What the task requires:
All of the records must come back exactly. Please repeat them in full.

Stored records:
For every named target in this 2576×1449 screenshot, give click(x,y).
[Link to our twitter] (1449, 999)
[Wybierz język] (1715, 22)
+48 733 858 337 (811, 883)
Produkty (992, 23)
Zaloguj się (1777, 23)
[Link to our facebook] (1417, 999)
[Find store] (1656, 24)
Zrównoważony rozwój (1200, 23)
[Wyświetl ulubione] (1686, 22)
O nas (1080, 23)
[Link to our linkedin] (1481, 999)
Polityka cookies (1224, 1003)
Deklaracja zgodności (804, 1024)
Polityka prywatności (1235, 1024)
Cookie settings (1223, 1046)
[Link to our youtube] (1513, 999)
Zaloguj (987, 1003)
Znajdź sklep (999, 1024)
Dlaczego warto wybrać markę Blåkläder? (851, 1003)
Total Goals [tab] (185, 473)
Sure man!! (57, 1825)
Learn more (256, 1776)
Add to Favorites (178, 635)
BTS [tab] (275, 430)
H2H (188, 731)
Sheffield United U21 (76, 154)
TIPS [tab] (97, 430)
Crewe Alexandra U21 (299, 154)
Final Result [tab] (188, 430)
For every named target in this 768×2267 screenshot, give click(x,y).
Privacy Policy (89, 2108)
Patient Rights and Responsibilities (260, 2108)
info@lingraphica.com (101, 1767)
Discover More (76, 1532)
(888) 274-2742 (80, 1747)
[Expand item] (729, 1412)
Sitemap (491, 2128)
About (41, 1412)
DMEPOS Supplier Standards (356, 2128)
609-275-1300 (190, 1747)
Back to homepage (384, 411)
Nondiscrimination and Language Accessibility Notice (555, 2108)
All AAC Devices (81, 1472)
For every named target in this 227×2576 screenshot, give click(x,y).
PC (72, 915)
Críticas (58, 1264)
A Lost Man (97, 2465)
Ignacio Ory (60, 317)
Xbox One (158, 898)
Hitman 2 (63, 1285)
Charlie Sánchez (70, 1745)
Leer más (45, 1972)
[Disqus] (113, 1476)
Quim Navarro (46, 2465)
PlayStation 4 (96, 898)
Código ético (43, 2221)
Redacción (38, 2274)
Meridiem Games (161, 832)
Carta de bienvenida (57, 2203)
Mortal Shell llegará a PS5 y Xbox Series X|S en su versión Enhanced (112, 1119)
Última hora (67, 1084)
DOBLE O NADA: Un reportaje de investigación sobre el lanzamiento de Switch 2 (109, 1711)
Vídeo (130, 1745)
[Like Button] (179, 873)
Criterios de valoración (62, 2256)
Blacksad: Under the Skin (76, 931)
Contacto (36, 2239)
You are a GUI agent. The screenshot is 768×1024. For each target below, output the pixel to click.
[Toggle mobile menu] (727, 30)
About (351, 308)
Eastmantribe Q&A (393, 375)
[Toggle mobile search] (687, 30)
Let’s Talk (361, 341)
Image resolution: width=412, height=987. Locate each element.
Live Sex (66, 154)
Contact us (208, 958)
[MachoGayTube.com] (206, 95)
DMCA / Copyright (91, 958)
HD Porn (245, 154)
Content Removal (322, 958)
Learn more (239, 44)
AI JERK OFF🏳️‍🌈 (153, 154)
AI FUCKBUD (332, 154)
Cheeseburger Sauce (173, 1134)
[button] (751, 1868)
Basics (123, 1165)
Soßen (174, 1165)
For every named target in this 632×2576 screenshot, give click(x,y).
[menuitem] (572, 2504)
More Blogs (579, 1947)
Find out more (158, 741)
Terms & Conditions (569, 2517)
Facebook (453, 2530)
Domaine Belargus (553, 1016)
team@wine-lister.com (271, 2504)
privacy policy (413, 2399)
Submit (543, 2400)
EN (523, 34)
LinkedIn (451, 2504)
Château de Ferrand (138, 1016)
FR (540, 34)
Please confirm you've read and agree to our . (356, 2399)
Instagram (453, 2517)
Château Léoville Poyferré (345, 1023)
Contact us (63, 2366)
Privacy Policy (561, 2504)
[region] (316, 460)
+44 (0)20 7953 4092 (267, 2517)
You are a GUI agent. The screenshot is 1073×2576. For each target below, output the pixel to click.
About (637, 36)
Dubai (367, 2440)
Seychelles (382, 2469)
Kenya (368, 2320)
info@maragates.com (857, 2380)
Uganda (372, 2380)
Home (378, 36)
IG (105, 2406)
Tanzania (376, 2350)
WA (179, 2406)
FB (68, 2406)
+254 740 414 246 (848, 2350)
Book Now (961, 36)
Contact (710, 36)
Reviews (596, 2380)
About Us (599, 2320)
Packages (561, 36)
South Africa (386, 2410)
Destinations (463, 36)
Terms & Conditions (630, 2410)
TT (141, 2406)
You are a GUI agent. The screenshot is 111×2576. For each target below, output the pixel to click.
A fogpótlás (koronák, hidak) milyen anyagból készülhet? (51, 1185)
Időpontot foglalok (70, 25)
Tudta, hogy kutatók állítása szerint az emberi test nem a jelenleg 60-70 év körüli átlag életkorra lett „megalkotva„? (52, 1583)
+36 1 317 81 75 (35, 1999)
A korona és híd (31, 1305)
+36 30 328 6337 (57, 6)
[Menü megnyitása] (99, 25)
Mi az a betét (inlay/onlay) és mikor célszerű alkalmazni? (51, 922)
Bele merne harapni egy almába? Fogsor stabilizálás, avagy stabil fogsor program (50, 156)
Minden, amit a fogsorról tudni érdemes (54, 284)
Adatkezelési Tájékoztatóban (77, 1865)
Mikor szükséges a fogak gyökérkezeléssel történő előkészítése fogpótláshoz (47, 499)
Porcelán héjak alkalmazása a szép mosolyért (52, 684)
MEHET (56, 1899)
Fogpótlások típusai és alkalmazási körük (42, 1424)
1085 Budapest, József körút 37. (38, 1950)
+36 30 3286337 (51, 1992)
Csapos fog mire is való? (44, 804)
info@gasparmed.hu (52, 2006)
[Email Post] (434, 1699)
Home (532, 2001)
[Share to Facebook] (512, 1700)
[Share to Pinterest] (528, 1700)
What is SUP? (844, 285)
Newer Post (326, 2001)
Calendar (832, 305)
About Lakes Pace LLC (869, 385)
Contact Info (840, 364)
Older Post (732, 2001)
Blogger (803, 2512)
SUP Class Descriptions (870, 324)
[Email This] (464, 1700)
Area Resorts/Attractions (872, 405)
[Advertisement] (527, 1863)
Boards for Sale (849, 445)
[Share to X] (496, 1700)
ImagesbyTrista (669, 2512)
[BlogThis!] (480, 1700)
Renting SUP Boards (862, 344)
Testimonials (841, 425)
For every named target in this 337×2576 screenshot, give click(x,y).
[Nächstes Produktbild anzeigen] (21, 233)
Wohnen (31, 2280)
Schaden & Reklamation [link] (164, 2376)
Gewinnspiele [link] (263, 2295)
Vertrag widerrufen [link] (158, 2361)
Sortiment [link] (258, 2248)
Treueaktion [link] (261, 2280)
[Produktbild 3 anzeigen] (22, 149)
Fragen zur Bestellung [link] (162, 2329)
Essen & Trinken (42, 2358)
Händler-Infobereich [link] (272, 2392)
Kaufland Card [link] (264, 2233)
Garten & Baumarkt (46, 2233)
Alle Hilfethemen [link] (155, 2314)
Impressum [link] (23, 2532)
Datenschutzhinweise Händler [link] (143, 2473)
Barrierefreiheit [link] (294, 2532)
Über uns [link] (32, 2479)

Response to this task:
For every named target in this 2576×1449 screenshot, give click(x,y).
[Link to our twitter] (1449, 999)
[Wybierz język] (1715, 22)
+48 733 858 337 (811, 883)
Produkty (992, 23)
Zaloguj się (1777, 23)
[Link to our facebook] (1417, 999)
[Find store] (1656, 24)
Zrównoważony rozwój (1200, 23)
[Wyświetl ulubione] (1686, 22)
O nas (1080, 23)
[Link to our linkedin] (1481, 999)
Polityka cookies (1224, 1003)
Deklaracja zgodności (804, 1024)
Polityka prywatności (1235, 1024)
Cookie settings (1223, 1046)
[Link to our youtube] (1513, 999)
Zaloguj (987, 1003)
Znajdź sklep (999, 1024)
Dlaczego warto wybrać markę Blåkläder? (851, 1003)
Total Goals [tab] (185, 473)
Sure man!! (57, 1825)
Learn more (256, 1776)
Add to Favorites (178, 635)
BTS [tab] (275, 430)
H2H (188, 731)
Sheffield United U21 (76, 154)
TIPS [tab] (97, 430)
Crewe Alexandra U21 (299, 154)
Final Result [tab] (188, 430)
For every named target in this 768×2267 screenshot, give click(x,y).
Privacy Policy (89, 2108)
Patient Rights and Responsibilities (260, 2108)
info@lingraphica.com (101, 1767)
Discover More (76, 1532)
(888) 274-2742 (80, 1747)
[Expand item] (729, 1412)
Sitemap (491, 2128)
About (41, 1412)
DMEPOS Supplier Standards (356, 2128)
609-275-1300 (190, 1747)
Back to homepage (384, 411)
Nondiscrimination and Language Accessibility Notice (555, 2108)
All AAC Devices (81, 1472)
For every named target in this 227×2576 screenshot, give click(x,y).
PC (72, 915)
Críticas (58, 1264)
A Lost Man (97, 2465)
Ignacio Ory (60, 317)
Xbox One (158, 898)
Hitman 2 (63, 1285)
Charlie Sánchez (70, 1745)
Leer más (45, 1972)
[Disqus] (113, 1476)
Quim Navarro (46, 2465)
PlayStation 4 (96, 898)
Código ético (43, 2221)
Redacción (38, 2274)
Meridiem Games (161, 832)
Carta de bienvenida (57, 2203)
Mortal Shell llegará a PS5 y Xbox Series X|S en su versión Enhanced (112, 1119)
Última hora (67, 1084)
DOBLE O NADA: Un reportaje de investigación sobre el lanzamiento de Switch 2 (109, 1711)
Vídeo (130, 1745)
[Like Button] (179, 873)
Criterios de valoración (62, 2256)
Blacksad: Under the Skin (76, 931)
Contacto (36, 2239)
You are a GUI agent. The screenshot is 768×1024. For each target below, output the pixel to click.
[Toggle mobile menu] (727, 30)
About (351, 308)
Eastmantribe Q&A (393, 375)
[Toggle mobile search] (687, 30)
Let’s Talk (361, 341)
Image resolution: width=412, height=987. Locate each element.
Live Sex (66, 154)
Contact us (208, 958)
[MachoGayTube.com] (206, 95)
DMCA / Copyright (91, 958)
HD Porn (245, 154)
Content Removal (322, 958)
Learn more (239, 44)
AI JERK OFF🏳️‍🌈 (153, 154)
AI FUCKBUD (332, 154)
Cheeseburger Sauce (173, 1134)
[button] (751, 1868)
Basics (123, 1165)
Soßen (174, 1165)
For every named target in this 632×2576 screenshot, give click(x,y).
[menuitem] (572, 2504)
More Blogs (579, 1947)
Find out more (158, 741)
Terms & Conditions (569, 2517)
Facebook (453, 2530)
Domaine Belargus (553, 1016)
team@wine-lister.com (271, 2504)
privacy policy (413, 2399)
Submit (543, 2400)
EN (523, 34)
LinkedIn (451, 2504)
Château de Ferrand (138, 1016)
FR (540, 34)
Please confirm you've read and agree to our . (356, 2399)
Instagram (453, 2517)
Château Léoville Poyferré (345, 1023)
Contact us (63, 2366)
Privacy Policy (561, 2504)
[region] (316, 460)
+44 (0)20 7953 4092 (267, 2517)
You are a GUI agent. The screenshot is 1073×2576. For each target below, output the pixel to click.
About (637, 36)
Dubai (367, 2440)
Seychelles (382, 2469)
Kenya (368, 2320)
info@maragates.com (857, 2380)
Uganda (372, 2380)
Home (378, 36)
IG (105, 2406)
Tanzania (376, 2350)
WA (179, 2406)
FB (68, 2406)
+254 740 414 246 (848, 2350)
Book Now (961, 36)
Contact (710, 36)
Reviews (596, 2380)
About Us (599, 2320)
Packages (561, 36)
South Africa (386, 2410)
Destinations (463, 36)
Terms & Conditions (630, 2410)
TT (141, 2406)
You are a GUI agent. The screenshot is 111×2576. For each target below, output the pixel to click.
A fogpótlás (koronák, hidak) milyen anyagból készülhet? (51, 1185)
Időpontot foglalok (70, 25)
Tudta, hogy kutatók állítása szerint az emberi test nem a jelenleg 60-70 év körüli átlag életkorra lett „megalkotva„? (52, 1583)
+36 1 317 81 75 (35, 1999)
A korona és híd (31, 1305)
+36 30 328 6337 (57, 6)
[Menü megnyitása] (99, 25)
Mi az a betét (inlay/onlay) és mikor célszerű alkalmazni? (51, 922)
Bele merne harapni egy almába? Fogsor stabilizálás, avagy stabil fogsor program (50, 156)
Minden, amit a fogsorról tudni érdemes (54, 284)
Adatkezelési Tájékoztatóban (77, 1865)
Mikor szükséges a fogak gyökérkezeléssel történő előkészítése fogpótláshoz (47, 499)
Porcelán héjak alkalmazása a szép mosolyért (52, 684)
MEHET (56, 1899)
Fogpótlások típusai és alkalmazási körük (42, 1424)
1085 Budapest, József körút 37. (38, 1950)
+36 30 3286337 (51, 1992)
Csapos fog mire is való? (44, 804)
info@gasparmed.hu (52, 2006)
[Email Post] (434, 1699)
Home (532, 2001)
[Share to Facebook] (512, 1700)
[Share to Pinterest] (528, 1700)
What is SUP? (844, 285)
Newer Post (326, 2001)
Calendar (832, 305)
About Lakes Pace LLC (869, 385)
Contact Info (840, 364)
Older Post (732, 2001)
Blogger (803, 2512)
SUP Class Descriptions (870, 324)
[Email This] (464, 1700)
Area Resorts/Attractions (872, 405)
[Advertisement] (527, 1863)
Boards for Sale (849, 445)
[Share to X] (496, 1700)
ImagesbyTrista (669, 2512)
[BlogThis!] (480, 1700)
Renting SUP Boards (862, 344)
Testimonials (841, 425)
For every named target in this 337×2576 screenshot, give click(x,y).
[Nächstes Produktbild anzeigen] (21, 233)
Wohnen (31, 2280)
Schaden & Reklamation [link] (164, 2376)
Gewinnspiele [link] (263, 2295)
Vertrag widerrufen [link] (158, 2361)
Sortiment [link] (258, 2248)
Treueaktion [link] (261, 2280)
[Produktbild 3 anzeigen] (22, 149)
Fragen zur Bestellung [link] (162, 2329)
Essen & Trinken (42, 2358)
Händler-Infobereich [link] (272, 2392)
Kaufland Card [link] (264, 2233)
Garten & Baumarkt (46, 2233)
Alle Hilfethemen [link] (155, 2314)
Impressum [link] (23, 2532)
Datenschutzhinweise Händler [link] (143, 2473)
Barrierefreiheit [link] (294, 2532)
Über uns [link] (32, 2479)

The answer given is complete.